I had planned out two routes, basically the two that I knew best so that we would not waste time faffing around the maps and potentially getting lost, and saturday was supposed to be the easier of the two days, well we ended up doing 74km and 2600m of climbing… not such an easy day after all. We had set out early so had plenty of time and did I mention it was sunny? so we made it round without losing motivation, I imagine it would have been a very different story if it had been raining.

The plan was to ride from Grenoble up to a village called St. Nizier du Moucherotte twice and take two different routes down, which both end up right back in the city.

Little detour off from the main road to Tour Sans Venin for a view over the city
Little detour off from the main road to Tour Sans Venin for a view over the city
Big sweeping hairpins on the road from Seyssins and St. Nizier du Moucherotte
Big sweeping hairpins on the road from Seyssins and St. Nizier du Moucherotte

The ascent from Grenoble up to St. Nizier is relatively gentle when you compare to the hills in the UK (which Jonny, and I last year, normally ride) however it is looooong, I think around 10-12km of constant spinning uphill. It did not take us so long to reach the top as it was our first climb and we were feeling pretty fresh.
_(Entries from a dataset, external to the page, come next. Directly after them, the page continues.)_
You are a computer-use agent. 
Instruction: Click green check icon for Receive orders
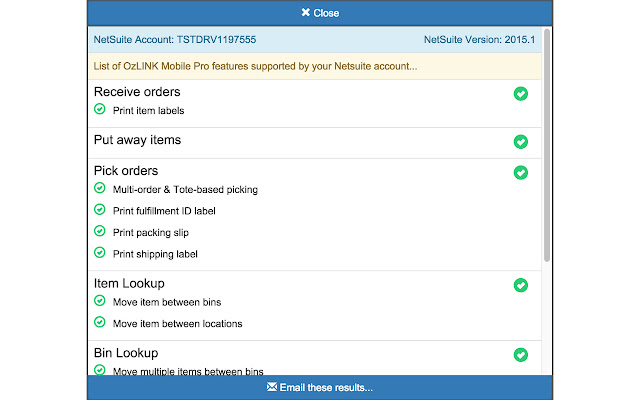[520, 94]
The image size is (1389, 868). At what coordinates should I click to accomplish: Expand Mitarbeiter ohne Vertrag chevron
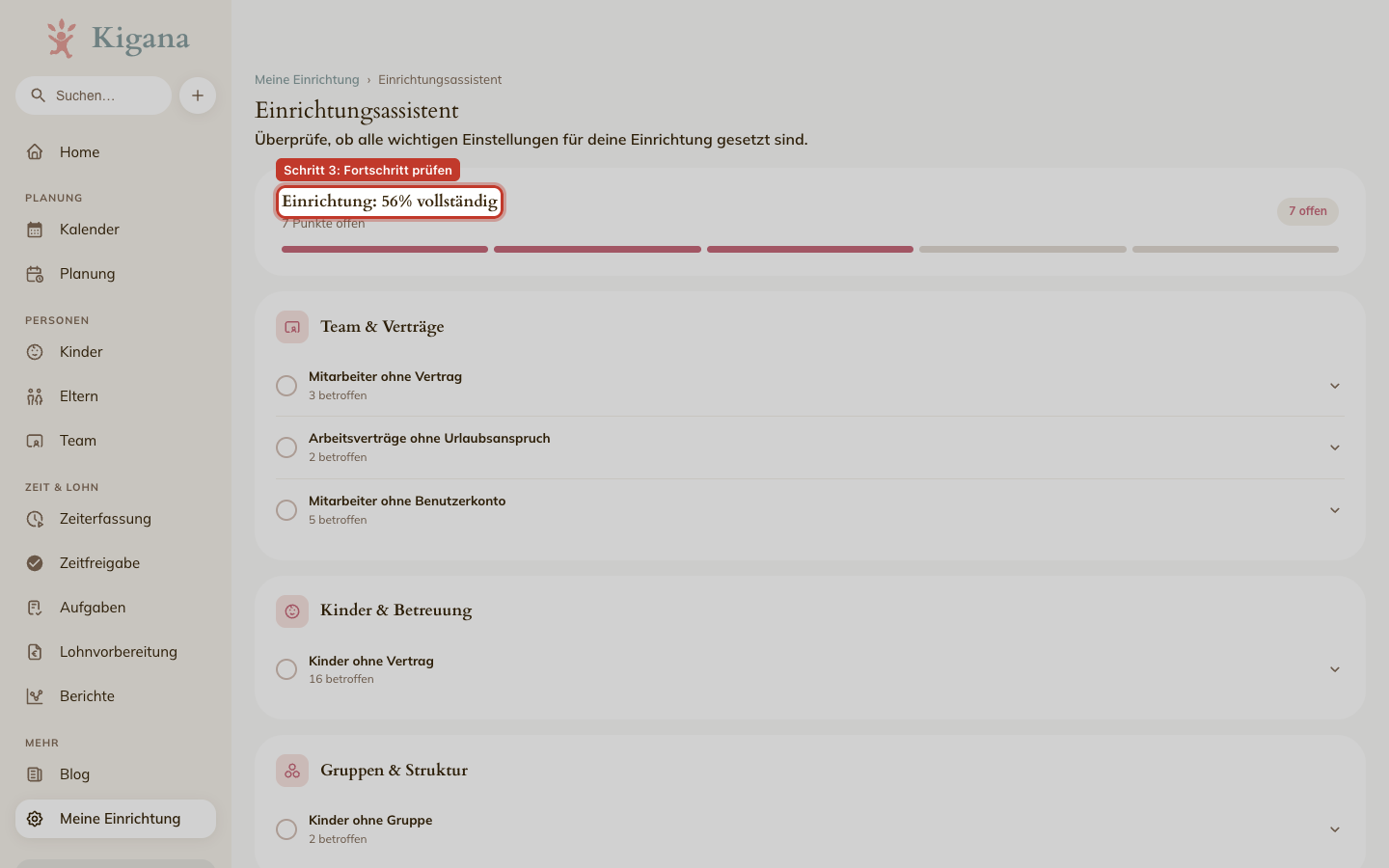point(1335,386)
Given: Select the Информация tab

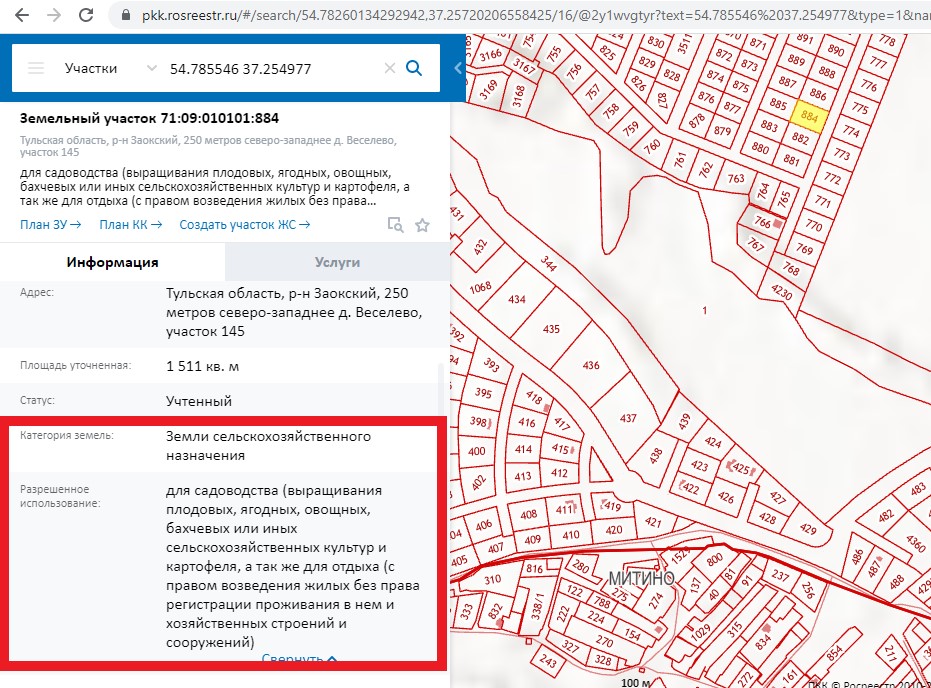Looking at the screenshot, I should [112, 262].

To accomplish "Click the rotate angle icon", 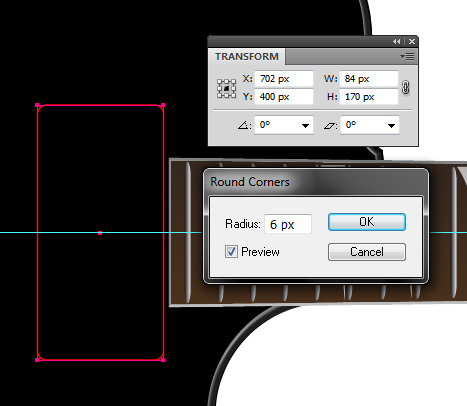I will click(x=244, y=126).
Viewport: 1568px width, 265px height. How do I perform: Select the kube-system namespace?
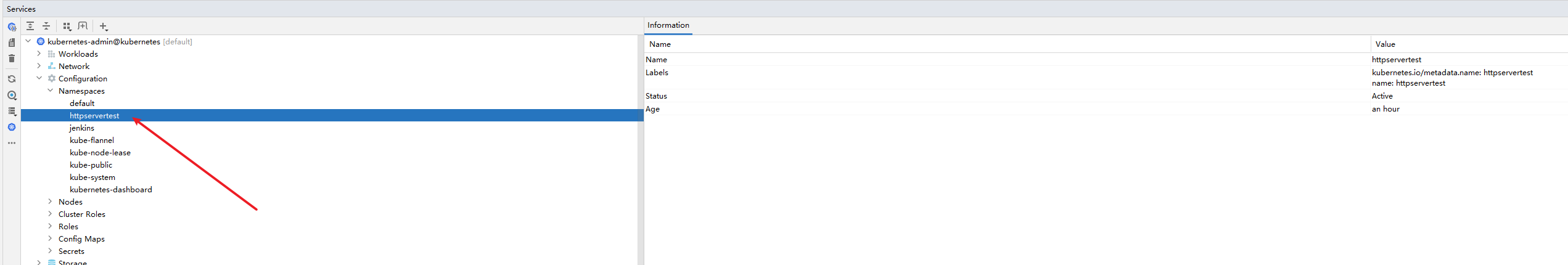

Top of the Ferme Durand descent, on a good day you can see Mt. Blanc in the distance
Top of the Ferme Durand descent, on a good day you can see Mt. Blanc in the distance
Stoked to be RAD for the descent
Stoked to be RAD for the descent

A quick stop up top for a ‘Pee with a view’ and to strap on the Go Pro (watch out Jonny is threatening to make a little film, so you might get to view my crappy riding skills) before hitting the very long descent back down to the edge of Grenoble.

Jonny negotiating one of the many steep sections (does it look steep in the photo? No, probably not)
Jonny negotiating one of the many steep sections (does it look steep in the photo? No, probably not)
Pause to rest the arms
Pause to rest the arms

Half way point and we have already done; a super fast open, fireroadesque, top section with some washed out part and sharp corner, some dreamy winding singletrack through the trees with the sun shining through, some steeper rocky sections, some even steeper, almost unrideable rocky sections and some soft slidy corners. All that after half a descent and we were surprised to find the trails almost bone dry on the side of the hill that does not really receive the sun at this time of year.

Hey dude, just hop on the bike for a second, make it look like you rode it out for the photo yeah...
Hey dude, just hop on the bike for a second, make it look like you rode it out for the photo yeah…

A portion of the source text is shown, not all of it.